● Exercise details
Which lines of the records contain the word "Disable"? Copy each one.

##########

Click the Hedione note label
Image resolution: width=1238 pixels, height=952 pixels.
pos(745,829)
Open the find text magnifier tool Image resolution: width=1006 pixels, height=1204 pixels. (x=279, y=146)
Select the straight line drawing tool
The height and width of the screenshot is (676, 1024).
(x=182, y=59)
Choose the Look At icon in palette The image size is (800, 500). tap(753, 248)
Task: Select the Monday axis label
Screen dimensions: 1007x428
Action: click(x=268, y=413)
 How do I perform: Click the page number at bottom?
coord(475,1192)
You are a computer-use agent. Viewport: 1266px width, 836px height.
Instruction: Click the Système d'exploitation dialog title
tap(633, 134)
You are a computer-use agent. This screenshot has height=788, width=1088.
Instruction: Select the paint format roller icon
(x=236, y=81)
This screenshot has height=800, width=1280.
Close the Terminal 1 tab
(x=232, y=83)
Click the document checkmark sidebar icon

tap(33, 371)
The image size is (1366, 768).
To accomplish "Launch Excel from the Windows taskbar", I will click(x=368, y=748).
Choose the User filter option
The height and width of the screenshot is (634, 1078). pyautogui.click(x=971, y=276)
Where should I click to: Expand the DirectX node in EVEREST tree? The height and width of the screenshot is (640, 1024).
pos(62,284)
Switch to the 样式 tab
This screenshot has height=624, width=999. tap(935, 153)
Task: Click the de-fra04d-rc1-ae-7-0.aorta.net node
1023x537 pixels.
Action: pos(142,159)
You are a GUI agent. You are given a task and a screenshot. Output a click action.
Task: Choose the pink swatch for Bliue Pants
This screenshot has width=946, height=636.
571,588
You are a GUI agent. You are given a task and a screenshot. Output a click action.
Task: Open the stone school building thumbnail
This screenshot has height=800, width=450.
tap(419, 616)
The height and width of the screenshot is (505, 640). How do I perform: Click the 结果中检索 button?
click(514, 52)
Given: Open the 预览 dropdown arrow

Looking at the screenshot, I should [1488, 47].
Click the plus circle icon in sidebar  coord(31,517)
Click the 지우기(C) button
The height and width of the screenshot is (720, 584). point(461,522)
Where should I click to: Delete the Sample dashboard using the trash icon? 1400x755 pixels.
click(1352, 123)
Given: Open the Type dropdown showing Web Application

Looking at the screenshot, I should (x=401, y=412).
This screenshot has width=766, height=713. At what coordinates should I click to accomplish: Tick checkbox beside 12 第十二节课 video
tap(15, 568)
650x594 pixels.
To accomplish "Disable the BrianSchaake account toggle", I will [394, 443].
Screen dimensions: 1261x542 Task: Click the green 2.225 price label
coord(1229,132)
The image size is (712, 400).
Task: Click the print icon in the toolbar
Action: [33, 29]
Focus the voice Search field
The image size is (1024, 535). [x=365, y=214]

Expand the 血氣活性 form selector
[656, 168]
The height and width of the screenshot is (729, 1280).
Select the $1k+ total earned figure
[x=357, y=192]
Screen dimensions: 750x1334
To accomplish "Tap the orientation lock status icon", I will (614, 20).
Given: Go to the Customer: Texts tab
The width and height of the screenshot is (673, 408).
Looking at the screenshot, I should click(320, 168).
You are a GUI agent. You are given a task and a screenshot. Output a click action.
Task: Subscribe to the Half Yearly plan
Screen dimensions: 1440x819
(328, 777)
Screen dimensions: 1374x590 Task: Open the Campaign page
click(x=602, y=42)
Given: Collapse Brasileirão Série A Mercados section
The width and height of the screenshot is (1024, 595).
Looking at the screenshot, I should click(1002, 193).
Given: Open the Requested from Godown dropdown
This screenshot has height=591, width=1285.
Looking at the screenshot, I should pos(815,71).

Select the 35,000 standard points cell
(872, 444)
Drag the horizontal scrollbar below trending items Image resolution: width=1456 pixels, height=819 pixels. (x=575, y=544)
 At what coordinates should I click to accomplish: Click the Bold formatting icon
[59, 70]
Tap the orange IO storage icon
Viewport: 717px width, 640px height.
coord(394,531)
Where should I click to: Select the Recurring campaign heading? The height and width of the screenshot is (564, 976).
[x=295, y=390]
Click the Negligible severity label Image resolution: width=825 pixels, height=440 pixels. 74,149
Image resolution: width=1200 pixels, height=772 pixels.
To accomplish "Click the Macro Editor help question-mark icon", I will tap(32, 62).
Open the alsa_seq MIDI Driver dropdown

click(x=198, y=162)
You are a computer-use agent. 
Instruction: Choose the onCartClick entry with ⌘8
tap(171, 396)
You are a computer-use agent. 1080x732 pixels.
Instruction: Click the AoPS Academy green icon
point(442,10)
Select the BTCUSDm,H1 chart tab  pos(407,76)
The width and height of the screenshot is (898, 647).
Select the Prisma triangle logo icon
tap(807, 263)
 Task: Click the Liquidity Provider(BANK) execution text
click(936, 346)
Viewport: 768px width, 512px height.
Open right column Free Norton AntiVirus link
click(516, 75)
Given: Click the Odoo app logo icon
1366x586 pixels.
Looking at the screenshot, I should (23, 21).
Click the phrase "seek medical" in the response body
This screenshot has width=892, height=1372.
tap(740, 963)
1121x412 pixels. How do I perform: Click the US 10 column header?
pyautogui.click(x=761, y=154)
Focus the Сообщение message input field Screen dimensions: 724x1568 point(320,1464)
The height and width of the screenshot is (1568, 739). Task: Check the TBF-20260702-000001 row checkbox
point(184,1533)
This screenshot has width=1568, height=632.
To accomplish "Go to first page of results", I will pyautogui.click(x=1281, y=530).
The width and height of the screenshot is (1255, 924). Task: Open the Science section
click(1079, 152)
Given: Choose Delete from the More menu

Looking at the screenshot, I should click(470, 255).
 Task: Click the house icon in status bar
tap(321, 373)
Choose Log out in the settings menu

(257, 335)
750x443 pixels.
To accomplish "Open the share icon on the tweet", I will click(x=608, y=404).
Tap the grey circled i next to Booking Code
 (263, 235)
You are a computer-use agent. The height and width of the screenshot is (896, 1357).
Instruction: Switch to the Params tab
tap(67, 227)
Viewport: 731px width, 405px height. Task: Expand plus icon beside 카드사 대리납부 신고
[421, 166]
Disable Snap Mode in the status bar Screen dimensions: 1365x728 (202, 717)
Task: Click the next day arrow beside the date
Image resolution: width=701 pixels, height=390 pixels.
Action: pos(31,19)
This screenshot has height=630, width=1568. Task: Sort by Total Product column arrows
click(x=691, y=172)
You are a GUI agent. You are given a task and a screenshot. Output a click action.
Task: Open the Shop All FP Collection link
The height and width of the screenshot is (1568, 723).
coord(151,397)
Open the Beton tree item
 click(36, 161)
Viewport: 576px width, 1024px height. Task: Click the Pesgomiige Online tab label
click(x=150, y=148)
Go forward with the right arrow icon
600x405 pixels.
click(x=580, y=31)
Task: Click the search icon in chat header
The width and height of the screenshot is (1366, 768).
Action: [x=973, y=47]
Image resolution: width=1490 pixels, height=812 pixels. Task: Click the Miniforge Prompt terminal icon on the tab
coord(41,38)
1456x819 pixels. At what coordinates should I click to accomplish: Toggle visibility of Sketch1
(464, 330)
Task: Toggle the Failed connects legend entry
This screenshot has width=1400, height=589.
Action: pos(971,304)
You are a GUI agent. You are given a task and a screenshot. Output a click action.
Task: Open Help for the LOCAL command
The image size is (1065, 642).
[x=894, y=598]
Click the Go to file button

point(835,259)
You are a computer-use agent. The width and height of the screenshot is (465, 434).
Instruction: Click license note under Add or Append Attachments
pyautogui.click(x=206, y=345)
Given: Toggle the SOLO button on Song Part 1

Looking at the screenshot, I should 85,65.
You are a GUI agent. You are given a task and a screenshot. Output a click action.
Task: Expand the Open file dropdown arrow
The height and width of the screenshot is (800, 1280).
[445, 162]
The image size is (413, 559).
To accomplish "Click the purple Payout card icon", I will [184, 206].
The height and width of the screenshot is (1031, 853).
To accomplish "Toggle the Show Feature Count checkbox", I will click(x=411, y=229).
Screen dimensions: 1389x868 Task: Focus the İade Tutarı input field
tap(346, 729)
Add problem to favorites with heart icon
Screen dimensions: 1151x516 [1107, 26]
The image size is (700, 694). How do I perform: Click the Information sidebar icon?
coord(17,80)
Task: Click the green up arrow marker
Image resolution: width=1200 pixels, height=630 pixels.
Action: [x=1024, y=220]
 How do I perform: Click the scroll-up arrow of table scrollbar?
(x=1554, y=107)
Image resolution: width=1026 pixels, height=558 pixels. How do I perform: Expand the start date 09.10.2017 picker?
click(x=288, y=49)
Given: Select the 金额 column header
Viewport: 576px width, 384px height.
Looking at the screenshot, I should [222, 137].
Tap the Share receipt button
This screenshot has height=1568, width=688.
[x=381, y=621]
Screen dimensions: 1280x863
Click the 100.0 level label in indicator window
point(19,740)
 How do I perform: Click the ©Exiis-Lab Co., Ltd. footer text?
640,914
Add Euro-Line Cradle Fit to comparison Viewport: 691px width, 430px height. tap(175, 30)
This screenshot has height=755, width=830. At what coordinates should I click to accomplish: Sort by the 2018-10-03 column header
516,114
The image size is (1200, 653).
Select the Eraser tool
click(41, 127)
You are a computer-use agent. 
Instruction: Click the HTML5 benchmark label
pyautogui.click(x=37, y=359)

##########

● Output of the task
To accomplish "Disable the BrianSchaake account toggle", I will [394, 443].
Disable Snap Mode in the status bar Screen dimensions: 1365x728 (202, 717)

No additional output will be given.